# BRIEF
Those lines of the records that contain "breadcrumb" are to be located and copied.

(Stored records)
-- Opening Marker --

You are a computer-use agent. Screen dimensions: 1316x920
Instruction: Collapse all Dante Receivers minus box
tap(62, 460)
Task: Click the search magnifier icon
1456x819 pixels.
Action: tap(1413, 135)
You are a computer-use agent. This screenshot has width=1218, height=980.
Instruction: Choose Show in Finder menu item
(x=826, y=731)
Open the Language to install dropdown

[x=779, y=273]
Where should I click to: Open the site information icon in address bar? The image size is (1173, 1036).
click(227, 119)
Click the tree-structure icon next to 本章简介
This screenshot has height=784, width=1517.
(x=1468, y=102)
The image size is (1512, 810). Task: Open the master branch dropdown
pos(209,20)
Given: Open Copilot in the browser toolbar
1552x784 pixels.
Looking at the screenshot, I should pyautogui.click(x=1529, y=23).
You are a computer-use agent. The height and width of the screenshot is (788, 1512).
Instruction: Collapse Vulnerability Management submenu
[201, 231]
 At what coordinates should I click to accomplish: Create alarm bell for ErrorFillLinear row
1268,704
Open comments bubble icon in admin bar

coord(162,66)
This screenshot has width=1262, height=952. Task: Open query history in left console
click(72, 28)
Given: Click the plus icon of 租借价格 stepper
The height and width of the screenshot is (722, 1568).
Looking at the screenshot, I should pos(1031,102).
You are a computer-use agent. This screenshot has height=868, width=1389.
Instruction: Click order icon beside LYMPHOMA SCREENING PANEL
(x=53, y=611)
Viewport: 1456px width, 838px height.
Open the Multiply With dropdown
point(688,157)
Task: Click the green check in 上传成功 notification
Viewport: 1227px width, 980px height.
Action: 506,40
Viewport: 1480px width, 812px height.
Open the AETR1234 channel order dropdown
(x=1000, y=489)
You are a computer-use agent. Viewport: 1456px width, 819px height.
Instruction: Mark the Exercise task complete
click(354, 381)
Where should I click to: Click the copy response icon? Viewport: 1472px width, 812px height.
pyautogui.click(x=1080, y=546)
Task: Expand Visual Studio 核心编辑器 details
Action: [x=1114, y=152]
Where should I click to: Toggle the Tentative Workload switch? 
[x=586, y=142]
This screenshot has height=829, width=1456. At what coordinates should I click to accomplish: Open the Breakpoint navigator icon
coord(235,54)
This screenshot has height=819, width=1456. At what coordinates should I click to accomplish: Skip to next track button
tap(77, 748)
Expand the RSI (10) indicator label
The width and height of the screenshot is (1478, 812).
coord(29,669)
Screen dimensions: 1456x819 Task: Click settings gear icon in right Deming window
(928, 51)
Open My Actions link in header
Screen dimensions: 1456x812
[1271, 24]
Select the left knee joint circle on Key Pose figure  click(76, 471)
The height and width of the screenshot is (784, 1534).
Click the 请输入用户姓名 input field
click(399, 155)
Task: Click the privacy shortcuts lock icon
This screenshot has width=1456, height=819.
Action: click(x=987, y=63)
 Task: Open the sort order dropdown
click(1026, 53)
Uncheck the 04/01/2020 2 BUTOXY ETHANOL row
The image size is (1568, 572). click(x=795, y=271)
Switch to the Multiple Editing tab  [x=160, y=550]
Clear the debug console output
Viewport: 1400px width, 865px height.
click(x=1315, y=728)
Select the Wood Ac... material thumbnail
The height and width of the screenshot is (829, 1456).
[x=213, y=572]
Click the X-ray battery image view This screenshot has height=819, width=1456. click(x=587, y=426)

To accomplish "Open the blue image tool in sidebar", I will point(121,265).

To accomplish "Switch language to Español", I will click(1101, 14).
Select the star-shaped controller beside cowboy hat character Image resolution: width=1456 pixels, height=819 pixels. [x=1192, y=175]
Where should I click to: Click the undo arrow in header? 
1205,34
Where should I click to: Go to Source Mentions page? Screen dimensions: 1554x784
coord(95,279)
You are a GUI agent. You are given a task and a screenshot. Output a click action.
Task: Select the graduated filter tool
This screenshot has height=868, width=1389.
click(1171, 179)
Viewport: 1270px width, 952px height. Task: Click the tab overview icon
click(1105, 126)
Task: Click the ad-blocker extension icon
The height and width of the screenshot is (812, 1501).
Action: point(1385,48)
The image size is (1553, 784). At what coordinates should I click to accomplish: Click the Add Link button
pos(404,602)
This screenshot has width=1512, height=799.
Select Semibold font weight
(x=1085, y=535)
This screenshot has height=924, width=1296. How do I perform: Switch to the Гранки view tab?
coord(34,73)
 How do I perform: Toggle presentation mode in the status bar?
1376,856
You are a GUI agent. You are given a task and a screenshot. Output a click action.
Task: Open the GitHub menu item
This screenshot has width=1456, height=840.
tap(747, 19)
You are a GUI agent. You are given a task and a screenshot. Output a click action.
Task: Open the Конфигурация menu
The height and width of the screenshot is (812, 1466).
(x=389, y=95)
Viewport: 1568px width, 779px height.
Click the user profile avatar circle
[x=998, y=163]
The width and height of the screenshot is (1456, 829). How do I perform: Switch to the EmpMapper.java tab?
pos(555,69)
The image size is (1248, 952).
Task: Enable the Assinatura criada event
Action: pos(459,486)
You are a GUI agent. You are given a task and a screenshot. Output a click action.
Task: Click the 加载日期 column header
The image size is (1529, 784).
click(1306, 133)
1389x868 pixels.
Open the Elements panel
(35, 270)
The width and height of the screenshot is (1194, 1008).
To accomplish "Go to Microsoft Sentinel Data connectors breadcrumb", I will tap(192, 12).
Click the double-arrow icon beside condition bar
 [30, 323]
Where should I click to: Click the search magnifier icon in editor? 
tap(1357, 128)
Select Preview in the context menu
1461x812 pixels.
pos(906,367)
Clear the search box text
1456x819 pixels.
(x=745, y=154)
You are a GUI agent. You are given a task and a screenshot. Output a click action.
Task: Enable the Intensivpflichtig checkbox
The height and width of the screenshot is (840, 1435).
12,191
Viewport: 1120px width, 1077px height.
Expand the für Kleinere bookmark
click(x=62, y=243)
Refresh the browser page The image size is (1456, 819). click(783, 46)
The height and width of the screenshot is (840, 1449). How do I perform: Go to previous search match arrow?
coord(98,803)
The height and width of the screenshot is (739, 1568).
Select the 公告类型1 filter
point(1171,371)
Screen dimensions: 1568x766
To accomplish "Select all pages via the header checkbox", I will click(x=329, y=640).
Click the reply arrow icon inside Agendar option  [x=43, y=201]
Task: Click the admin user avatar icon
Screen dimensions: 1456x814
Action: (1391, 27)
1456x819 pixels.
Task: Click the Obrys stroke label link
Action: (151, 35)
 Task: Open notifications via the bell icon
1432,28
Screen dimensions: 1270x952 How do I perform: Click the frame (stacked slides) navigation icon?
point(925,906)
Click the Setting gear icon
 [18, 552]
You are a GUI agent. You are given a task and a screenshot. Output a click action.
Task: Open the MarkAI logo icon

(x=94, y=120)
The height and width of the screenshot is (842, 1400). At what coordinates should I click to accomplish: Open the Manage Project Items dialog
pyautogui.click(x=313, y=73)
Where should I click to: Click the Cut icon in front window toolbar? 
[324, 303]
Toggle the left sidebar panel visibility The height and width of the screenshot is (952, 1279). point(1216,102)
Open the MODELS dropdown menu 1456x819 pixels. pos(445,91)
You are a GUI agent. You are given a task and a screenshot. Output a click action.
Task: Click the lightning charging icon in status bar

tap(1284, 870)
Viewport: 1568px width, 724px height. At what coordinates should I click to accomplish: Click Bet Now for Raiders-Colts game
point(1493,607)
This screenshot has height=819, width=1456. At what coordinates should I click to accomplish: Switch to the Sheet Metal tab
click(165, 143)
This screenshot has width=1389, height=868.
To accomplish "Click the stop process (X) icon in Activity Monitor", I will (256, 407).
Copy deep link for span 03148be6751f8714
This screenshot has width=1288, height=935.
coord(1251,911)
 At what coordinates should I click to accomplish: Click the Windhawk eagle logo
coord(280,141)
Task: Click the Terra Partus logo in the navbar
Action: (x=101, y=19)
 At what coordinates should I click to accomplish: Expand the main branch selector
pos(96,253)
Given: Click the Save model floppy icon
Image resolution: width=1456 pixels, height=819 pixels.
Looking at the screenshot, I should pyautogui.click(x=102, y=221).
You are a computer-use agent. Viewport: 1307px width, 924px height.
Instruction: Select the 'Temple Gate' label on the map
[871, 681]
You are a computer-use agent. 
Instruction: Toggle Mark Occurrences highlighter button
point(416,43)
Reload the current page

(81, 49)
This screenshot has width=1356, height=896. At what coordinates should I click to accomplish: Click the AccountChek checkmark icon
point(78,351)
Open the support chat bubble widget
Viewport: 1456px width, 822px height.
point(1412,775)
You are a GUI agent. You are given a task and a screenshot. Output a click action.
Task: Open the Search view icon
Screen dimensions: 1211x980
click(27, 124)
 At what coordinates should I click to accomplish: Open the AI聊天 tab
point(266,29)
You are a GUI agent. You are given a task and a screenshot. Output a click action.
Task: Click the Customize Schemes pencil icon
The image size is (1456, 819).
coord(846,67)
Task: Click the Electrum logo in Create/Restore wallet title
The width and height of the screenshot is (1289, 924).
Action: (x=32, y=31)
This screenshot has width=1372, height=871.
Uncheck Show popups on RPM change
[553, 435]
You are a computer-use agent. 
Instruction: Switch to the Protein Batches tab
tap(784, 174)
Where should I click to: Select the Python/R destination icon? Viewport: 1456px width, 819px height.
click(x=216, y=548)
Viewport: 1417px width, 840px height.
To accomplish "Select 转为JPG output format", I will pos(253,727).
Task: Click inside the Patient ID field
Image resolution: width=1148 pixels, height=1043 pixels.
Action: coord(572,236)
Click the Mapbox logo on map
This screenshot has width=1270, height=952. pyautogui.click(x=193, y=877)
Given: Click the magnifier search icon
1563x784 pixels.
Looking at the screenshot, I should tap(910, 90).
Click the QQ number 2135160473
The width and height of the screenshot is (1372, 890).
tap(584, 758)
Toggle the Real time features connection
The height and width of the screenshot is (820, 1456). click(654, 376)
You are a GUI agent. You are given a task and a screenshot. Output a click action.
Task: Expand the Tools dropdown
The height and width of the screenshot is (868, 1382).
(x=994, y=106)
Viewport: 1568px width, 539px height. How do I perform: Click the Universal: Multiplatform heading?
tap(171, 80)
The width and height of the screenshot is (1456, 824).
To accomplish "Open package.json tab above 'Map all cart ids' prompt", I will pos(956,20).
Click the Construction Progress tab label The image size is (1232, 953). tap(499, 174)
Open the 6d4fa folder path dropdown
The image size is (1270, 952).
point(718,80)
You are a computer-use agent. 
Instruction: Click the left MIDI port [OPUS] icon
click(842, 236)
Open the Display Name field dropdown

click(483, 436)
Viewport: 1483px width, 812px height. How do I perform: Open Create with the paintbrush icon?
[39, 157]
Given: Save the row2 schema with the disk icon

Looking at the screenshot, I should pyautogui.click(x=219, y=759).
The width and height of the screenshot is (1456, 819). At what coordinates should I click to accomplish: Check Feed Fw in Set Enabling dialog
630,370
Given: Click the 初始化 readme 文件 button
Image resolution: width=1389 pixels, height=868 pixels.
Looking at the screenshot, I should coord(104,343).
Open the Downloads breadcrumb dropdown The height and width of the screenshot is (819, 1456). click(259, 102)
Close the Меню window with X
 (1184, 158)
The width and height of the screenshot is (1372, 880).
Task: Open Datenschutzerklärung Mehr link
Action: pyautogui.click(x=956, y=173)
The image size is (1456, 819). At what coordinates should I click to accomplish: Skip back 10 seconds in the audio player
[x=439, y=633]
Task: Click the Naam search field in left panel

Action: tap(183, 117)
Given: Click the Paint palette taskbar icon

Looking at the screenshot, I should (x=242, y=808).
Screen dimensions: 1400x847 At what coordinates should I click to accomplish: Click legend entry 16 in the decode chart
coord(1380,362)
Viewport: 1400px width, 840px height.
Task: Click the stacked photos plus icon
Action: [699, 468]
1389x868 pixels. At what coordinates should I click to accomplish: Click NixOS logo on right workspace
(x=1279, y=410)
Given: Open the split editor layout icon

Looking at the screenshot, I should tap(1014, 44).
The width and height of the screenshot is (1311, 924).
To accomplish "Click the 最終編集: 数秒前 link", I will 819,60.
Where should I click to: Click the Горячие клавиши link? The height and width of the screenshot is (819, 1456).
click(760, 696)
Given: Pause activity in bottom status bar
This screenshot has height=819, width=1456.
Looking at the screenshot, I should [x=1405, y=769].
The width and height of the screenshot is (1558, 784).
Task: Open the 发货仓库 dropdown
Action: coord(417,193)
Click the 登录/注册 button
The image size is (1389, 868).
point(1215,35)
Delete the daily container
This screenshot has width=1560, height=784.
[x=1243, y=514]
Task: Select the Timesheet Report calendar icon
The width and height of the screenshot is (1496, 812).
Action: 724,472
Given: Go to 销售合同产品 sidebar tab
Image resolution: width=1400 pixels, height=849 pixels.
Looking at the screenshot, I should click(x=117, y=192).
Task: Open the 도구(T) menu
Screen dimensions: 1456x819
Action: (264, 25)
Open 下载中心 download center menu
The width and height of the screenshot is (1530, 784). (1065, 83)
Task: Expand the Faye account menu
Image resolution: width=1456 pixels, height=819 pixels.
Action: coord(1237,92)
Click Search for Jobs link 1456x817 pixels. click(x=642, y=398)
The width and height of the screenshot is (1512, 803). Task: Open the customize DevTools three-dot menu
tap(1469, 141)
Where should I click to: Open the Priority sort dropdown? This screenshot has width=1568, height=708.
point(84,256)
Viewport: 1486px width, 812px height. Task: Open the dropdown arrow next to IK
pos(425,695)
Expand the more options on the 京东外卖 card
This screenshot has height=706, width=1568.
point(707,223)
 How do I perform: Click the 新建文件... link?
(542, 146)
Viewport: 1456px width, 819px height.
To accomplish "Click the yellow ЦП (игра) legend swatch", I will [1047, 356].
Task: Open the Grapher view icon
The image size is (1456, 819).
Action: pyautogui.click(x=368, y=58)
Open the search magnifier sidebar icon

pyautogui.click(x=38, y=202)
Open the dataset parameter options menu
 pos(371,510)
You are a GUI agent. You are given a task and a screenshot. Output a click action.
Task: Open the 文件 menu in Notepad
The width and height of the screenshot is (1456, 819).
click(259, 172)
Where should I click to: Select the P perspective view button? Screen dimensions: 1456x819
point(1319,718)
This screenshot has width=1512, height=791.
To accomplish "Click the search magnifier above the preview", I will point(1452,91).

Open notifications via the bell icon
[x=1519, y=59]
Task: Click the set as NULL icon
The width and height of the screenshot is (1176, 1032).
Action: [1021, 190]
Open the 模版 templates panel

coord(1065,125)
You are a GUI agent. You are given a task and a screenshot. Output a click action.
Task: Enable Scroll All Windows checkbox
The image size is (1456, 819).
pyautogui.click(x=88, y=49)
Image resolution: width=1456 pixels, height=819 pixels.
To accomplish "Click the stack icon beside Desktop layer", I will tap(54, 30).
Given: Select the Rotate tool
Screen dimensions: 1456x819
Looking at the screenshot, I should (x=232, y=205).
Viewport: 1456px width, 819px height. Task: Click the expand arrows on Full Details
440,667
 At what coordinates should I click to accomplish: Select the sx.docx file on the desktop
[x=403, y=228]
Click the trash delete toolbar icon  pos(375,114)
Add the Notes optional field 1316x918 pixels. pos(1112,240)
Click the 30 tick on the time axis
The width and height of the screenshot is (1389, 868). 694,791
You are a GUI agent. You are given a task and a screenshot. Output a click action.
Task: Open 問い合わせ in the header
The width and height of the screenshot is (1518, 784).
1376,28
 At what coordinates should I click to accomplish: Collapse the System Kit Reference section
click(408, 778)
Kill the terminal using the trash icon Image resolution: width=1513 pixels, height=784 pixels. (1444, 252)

-- Closing Marker --

# ANSWER BELOW
To accomplish "Go to Microsoft Sentinel Data connectors breadcrumb", I will tap(192, 12).
Open the Downloads breadcrumb dropdown The height and width of the screenshot is (819, 1456). click(259, 102)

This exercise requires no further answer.